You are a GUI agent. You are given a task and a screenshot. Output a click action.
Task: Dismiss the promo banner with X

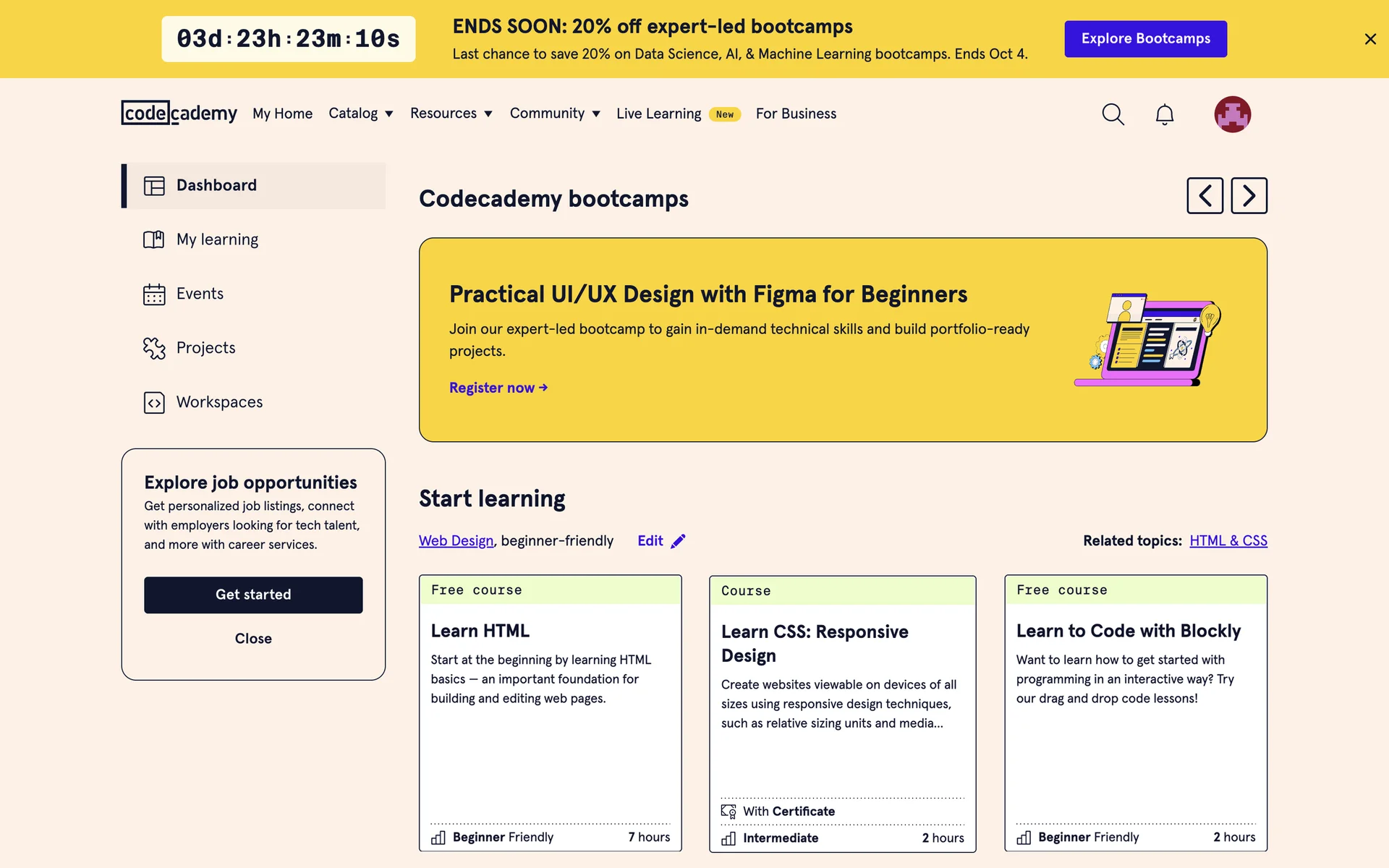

* * *

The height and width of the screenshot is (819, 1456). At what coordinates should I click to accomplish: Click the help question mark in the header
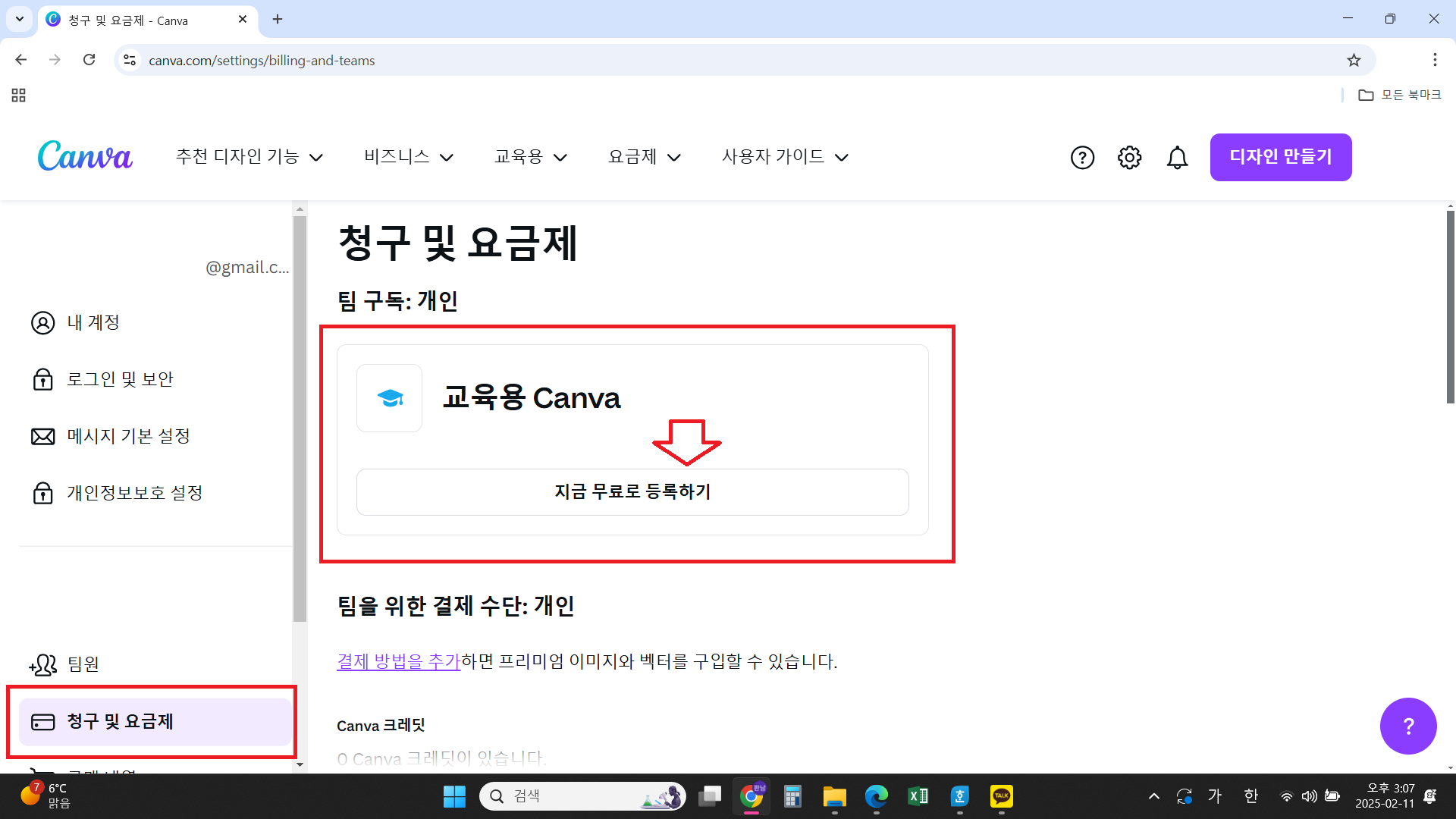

--

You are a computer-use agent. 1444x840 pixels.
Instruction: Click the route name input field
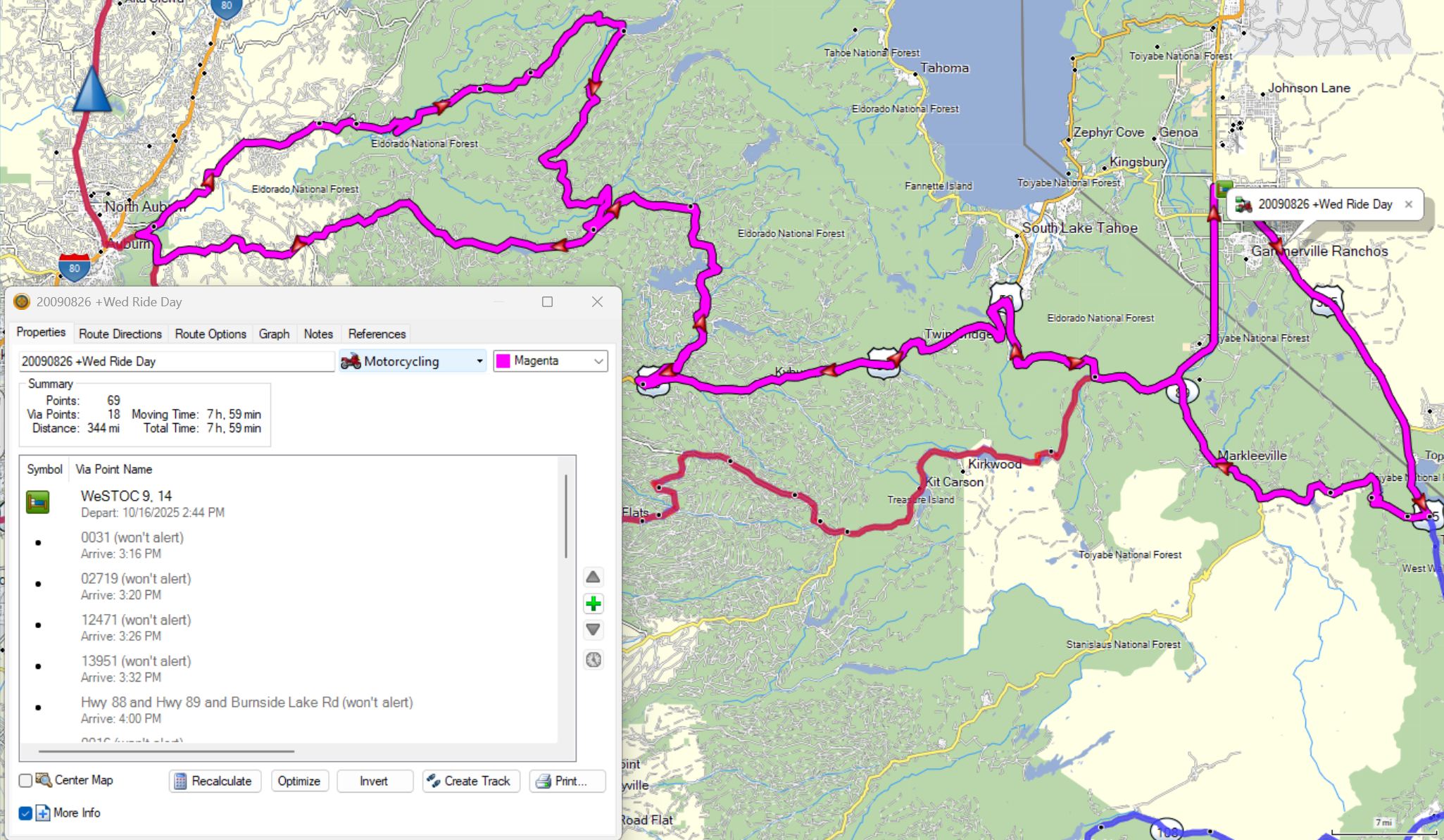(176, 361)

### Exercise directions
From the data above, output only the lines between the line containing "You are a GUI" and the line containing "Task: Dismiss the promo banner with X", inclusive, exactly as written.

### Reply to the task
You are a GUI agent. You are given a task and a screenshot. Output a click action.
Task: Dismiss the promo banner with X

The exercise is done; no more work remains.